The U.K. Financial Reporting Council has launched a disciplinary tribunal case against KPMG and its partner David Costley-Wood, alleging misconduct in relation to mattress producer Silentnight's pension fund.
In 2010 and 2011, KPMG enabled private equity firm H.I.G. Capital to acquire Silentnight without its pension fund liabilities to the detriment of the firm's pension fund participants, according to the case brought by the financial reporting watchdog's executive counsel.
Opening submissions by FRC's executive counsel showed that the auditor's conduct jeopardized the ability of Silentnight to continue operating so that it can be acquired without its pension fund liabilities.

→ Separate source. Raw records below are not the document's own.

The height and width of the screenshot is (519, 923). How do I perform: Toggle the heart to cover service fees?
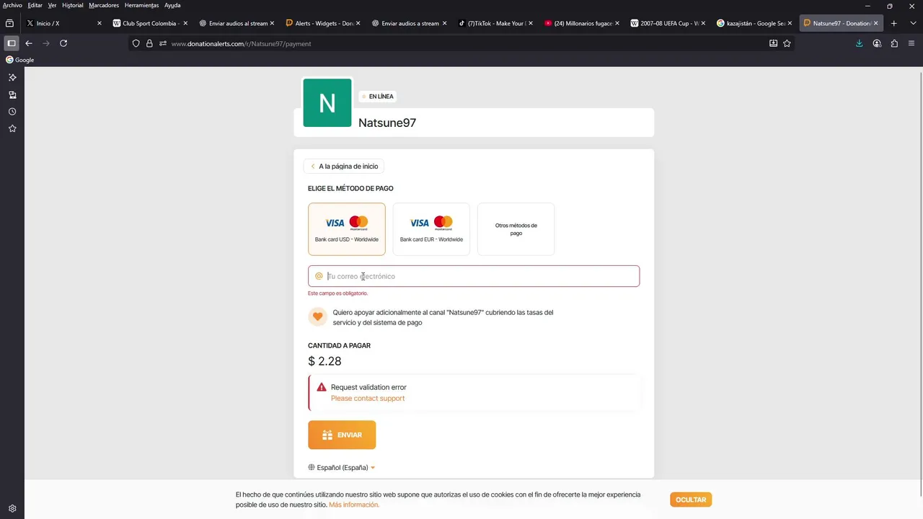coord(317,316)
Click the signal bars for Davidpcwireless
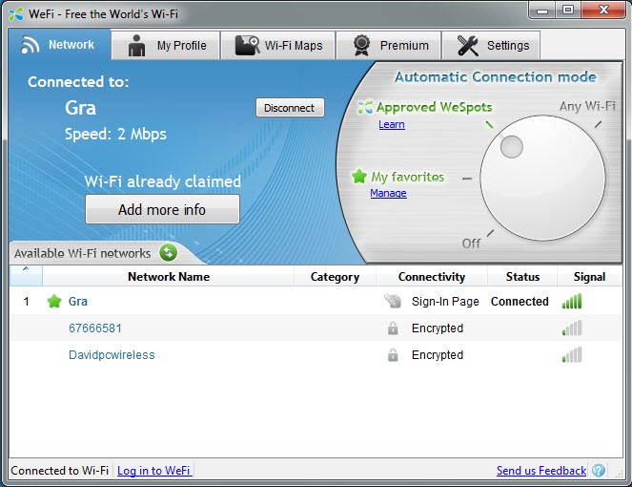This screenshot has height=487, width=632. tap(572, 355)
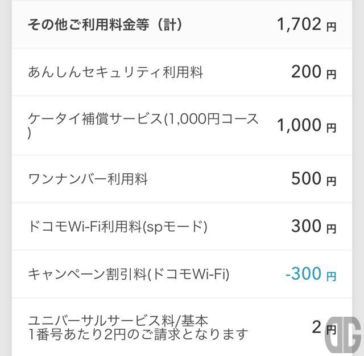Click the DG watermark logo
364x356 pixels.
click(342, 335)
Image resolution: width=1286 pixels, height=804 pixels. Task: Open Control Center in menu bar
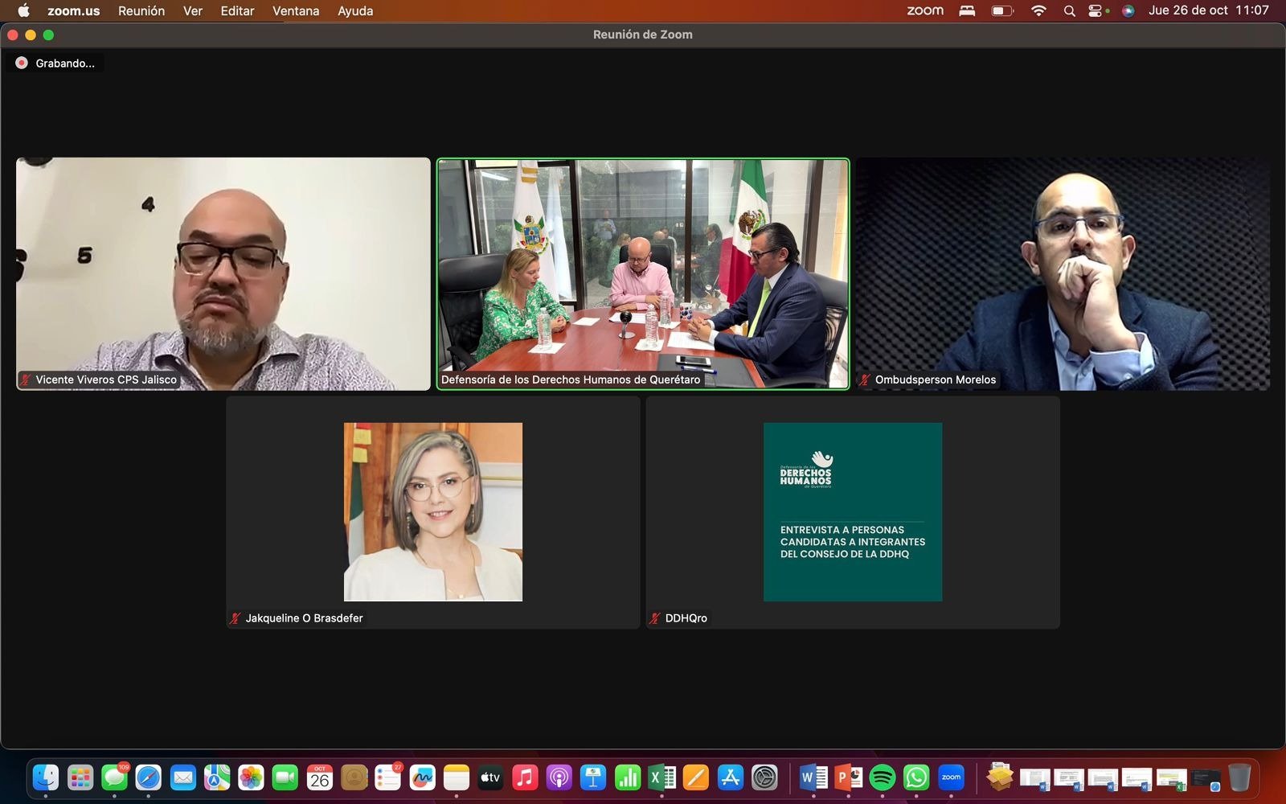pyautogui.click(x=1095, y=10)

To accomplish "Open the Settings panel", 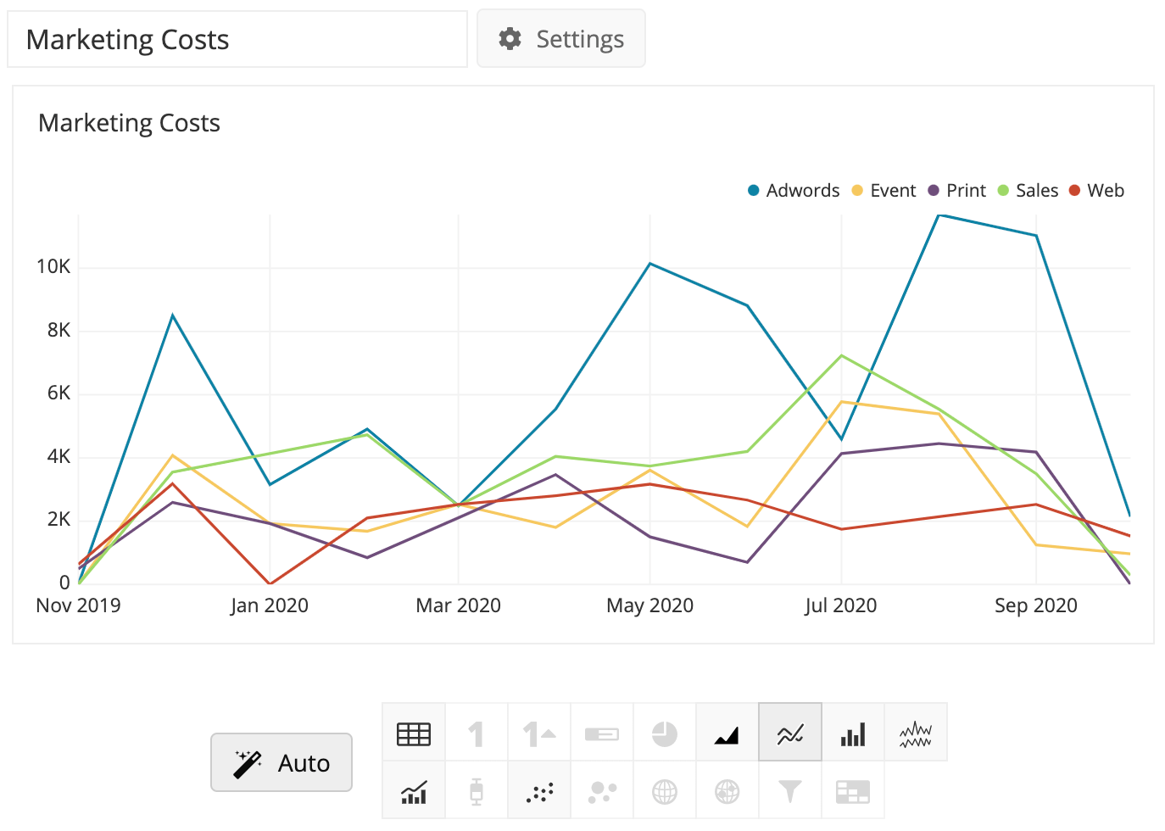I will [560, 38].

KPMG and Mr. Costley-Wood breached fundamental principles of integrity, according to FRC as they provided misleading or incomplete explanations to the U.K. lifeboat pension fund for insolvent companies, the £32 billion ($42.2 billion) Pension Protection Fund, the Pensions Regulator, Silentnight and the trustees of the company's £100 million pension fund.
The calculation for pension benefits of the 1,332 participants of the Silentnight plan are now dependent on The Pensions Regulator's investigation and they may only receive compensation based on 90% of their full pension entitlement, FRC said.
For its part, KPMG denied the claims. "We cooperated fully throughout the FRC's investigation into this matter. As the Tribunal hearing is now underway, it is not appropriate for us to comment in detail, save to say we do not agree with the FRC's allegations, which are being defended in full," a spokesman for KPMG said.
Efforts to reach Mr. Costley-Wood were unsuccessful.